begin

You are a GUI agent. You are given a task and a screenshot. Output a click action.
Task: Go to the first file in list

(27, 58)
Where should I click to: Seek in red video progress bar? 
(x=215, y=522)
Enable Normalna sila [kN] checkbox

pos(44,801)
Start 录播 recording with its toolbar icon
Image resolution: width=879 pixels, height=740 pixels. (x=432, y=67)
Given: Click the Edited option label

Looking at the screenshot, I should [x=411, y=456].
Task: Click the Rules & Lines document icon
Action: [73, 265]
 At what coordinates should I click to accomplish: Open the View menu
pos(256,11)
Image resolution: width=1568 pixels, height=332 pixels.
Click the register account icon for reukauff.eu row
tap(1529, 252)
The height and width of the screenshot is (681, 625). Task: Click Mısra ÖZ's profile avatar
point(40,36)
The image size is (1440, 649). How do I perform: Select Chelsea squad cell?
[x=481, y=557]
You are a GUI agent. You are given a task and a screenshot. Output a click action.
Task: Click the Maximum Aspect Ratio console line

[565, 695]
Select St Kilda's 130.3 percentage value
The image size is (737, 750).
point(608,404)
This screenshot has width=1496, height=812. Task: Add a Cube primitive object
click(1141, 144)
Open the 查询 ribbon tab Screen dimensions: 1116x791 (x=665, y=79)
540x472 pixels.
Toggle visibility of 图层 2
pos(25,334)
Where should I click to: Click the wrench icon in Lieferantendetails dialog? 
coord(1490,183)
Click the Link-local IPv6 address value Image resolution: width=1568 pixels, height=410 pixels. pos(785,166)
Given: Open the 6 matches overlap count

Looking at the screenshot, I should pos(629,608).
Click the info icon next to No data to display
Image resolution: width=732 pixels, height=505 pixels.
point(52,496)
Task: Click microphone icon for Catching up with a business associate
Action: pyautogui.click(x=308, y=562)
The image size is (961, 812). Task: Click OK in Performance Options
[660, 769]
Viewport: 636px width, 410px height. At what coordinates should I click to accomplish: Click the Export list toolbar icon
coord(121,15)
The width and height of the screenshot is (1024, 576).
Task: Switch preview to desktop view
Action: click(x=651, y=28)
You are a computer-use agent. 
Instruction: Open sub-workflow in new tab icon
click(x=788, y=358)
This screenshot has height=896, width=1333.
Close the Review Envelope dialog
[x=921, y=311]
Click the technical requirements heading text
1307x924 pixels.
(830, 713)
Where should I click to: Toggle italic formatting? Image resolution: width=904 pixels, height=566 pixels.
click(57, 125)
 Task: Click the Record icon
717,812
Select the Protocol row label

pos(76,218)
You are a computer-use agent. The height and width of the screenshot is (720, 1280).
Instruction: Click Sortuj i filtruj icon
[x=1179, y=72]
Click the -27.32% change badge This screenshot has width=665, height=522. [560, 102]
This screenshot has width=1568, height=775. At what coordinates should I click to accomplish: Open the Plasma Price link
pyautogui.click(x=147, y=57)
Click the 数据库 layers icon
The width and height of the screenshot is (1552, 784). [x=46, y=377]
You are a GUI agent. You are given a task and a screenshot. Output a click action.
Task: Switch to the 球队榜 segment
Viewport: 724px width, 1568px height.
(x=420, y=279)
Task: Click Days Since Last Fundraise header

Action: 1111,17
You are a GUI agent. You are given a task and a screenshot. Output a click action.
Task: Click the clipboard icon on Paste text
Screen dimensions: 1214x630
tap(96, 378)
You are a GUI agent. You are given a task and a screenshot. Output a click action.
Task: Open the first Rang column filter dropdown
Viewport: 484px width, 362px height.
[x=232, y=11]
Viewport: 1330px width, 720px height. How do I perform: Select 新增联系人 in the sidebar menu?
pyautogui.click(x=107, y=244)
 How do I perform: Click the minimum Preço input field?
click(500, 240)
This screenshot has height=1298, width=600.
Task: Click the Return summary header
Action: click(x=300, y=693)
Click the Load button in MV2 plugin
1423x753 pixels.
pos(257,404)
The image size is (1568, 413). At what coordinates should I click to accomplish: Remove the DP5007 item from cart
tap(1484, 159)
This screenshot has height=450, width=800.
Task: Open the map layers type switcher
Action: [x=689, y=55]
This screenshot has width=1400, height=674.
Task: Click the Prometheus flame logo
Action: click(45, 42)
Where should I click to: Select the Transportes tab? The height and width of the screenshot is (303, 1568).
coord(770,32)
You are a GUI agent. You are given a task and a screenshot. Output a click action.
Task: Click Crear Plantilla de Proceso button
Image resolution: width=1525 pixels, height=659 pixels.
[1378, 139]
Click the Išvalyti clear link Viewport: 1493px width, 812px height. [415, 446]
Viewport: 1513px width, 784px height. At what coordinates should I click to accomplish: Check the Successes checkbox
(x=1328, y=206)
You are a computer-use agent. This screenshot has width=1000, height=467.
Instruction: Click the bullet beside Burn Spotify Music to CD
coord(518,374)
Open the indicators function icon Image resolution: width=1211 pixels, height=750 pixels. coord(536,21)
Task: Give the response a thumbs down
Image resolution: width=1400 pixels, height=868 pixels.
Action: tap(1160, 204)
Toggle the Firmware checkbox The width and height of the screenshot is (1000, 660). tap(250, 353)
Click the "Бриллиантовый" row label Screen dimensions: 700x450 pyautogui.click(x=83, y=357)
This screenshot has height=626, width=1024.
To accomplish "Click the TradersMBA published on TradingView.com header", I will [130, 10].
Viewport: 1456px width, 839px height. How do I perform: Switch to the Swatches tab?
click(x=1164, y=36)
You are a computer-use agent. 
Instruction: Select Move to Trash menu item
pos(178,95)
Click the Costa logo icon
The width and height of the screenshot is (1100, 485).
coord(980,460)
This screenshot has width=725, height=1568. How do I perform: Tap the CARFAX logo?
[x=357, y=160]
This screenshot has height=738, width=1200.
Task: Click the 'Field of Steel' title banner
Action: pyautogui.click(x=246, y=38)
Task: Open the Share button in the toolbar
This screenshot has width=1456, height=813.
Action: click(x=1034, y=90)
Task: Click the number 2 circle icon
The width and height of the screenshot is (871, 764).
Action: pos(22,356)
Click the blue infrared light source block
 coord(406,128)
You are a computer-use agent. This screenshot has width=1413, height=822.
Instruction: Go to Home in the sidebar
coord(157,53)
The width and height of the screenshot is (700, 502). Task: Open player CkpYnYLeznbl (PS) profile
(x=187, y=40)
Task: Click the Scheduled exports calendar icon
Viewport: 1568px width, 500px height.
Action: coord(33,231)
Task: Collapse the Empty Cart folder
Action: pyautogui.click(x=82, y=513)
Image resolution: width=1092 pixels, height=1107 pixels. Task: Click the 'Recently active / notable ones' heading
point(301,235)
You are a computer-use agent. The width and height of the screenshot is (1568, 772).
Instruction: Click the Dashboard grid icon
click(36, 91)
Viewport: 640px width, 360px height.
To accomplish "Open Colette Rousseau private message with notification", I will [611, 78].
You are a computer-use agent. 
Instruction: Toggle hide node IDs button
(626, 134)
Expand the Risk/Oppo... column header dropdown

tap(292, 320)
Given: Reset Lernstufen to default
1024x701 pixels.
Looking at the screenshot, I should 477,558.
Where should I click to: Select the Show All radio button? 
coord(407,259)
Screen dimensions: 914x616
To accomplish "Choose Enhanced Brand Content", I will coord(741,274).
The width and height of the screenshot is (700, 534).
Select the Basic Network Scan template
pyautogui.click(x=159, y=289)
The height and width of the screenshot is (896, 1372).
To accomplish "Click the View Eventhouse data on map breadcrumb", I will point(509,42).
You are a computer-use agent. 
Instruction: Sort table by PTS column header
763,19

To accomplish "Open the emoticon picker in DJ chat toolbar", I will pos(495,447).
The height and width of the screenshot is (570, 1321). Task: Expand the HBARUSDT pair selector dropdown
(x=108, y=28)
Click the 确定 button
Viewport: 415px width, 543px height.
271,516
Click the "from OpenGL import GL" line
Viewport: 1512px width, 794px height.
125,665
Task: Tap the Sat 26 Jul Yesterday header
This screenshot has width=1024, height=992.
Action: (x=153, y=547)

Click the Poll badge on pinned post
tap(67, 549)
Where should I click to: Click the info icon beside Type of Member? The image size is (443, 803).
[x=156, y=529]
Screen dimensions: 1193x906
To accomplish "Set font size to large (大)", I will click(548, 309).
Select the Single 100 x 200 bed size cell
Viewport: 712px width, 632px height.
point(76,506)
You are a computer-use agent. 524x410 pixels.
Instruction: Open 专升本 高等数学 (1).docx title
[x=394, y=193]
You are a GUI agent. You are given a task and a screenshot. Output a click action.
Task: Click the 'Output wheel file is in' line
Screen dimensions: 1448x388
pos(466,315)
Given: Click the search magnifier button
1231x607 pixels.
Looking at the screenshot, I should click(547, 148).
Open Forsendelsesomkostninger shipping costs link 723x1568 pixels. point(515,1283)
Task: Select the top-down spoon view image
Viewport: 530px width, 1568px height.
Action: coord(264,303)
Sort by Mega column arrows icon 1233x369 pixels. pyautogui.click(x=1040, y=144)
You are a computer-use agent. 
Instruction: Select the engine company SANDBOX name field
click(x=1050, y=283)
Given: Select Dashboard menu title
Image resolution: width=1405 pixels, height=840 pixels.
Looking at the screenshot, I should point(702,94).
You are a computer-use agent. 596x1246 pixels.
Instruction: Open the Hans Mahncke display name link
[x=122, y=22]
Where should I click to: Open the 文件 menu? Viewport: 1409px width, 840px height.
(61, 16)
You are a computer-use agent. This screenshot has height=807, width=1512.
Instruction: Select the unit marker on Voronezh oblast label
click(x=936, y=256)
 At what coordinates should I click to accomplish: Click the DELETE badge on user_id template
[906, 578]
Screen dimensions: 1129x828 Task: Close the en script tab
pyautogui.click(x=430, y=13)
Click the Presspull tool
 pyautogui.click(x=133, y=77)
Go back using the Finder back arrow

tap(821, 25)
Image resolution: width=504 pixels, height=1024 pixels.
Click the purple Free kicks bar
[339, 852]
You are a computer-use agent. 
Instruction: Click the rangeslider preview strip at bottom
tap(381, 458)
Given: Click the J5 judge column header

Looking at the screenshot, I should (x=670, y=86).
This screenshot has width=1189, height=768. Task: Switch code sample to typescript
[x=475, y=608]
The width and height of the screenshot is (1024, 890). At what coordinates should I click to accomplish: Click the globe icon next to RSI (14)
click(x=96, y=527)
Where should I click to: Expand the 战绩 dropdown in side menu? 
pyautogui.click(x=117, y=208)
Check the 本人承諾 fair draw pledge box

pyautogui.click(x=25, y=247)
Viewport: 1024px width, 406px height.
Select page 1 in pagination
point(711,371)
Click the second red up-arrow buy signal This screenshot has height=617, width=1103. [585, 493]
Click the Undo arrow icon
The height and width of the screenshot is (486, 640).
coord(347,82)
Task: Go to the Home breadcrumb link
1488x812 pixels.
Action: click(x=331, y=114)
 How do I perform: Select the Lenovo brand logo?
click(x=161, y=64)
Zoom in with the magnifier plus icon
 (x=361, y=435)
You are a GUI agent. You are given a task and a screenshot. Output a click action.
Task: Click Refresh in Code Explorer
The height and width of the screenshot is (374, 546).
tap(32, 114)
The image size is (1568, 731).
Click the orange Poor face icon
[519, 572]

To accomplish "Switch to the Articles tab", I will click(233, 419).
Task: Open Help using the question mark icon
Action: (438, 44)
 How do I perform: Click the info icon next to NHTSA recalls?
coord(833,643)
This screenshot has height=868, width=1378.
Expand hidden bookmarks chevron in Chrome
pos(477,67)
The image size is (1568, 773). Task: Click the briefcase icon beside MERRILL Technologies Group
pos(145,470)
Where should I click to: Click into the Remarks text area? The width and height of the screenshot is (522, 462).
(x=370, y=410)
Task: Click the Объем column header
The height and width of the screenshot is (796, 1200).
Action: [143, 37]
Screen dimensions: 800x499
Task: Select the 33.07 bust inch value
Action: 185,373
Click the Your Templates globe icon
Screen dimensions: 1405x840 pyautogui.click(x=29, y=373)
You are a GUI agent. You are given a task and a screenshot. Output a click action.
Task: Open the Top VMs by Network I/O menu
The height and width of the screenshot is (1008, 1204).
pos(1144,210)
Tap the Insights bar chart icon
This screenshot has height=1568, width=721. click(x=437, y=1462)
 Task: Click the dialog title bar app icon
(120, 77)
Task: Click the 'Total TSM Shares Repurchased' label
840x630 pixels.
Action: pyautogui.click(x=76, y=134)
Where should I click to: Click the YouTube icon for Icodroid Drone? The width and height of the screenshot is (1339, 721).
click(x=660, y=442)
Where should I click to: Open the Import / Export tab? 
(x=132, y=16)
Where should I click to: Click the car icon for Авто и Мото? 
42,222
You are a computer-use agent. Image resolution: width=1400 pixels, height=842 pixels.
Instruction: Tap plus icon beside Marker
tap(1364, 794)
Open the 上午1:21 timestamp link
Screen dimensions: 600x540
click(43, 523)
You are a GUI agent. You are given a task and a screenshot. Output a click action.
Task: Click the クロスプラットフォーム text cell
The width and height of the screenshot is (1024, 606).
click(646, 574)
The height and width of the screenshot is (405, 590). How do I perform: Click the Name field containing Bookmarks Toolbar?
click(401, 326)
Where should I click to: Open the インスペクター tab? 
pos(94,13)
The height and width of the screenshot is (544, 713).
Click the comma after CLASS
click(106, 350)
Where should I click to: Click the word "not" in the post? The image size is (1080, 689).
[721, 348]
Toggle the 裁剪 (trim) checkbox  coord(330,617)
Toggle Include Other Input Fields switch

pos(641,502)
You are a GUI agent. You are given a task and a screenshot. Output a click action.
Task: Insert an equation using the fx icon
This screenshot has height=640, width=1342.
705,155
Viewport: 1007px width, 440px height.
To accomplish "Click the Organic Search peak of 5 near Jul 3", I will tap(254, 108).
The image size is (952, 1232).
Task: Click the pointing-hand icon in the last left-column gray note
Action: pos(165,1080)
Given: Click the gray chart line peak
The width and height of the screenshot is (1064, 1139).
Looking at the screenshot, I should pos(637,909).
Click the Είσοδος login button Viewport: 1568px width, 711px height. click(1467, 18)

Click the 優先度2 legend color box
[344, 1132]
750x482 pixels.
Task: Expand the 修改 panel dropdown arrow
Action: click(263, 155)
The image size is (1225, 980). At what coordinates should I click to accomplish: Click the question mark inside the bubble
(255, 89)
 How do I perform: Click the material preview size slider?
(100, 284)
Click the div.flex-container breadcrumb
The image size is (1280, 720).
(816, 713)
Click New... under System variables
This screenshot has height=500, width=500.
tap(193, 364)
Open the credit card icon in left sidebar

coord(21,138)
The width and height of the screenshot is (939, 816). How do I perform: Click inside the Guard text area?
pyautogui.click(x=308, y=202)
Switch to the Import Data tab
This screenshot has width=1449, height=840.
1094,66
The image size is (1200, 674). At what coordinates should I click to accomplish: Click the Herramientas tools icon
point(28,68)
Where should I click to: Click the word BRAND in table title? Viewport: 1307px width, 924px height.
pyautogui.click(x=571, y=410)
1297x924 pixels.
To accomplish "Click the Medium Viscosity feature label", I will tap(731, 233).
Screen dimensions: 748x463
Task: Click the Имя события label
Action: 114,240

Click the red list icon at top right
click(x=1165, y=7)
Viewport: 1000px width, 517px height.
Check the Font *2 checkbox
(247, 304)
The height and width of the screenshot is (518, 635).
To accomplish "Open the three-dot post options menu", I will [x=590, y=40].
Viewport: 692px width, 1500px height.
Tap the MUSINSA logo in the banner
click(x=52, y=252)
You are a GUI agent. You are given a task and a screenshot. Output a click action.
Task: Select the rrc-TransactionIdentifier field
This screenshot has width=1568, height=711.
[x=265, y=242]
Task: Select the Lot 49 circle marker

end

AIM OF THE TASK:
Return, word for word, the part of the records above that starts with the line containing "Given: Click the J5 judge column header" and ends with the line containing "[x=475, y=608]". Include both of those lines.

OUTPUT FOR THIS TASK:
Given: Click the J5 judge column header

Looking at the screenshot, I should (x=670, y=86).
This screenshot has width=1189, height=768. Task: Switch code sample to typescript
[x=475, y=608]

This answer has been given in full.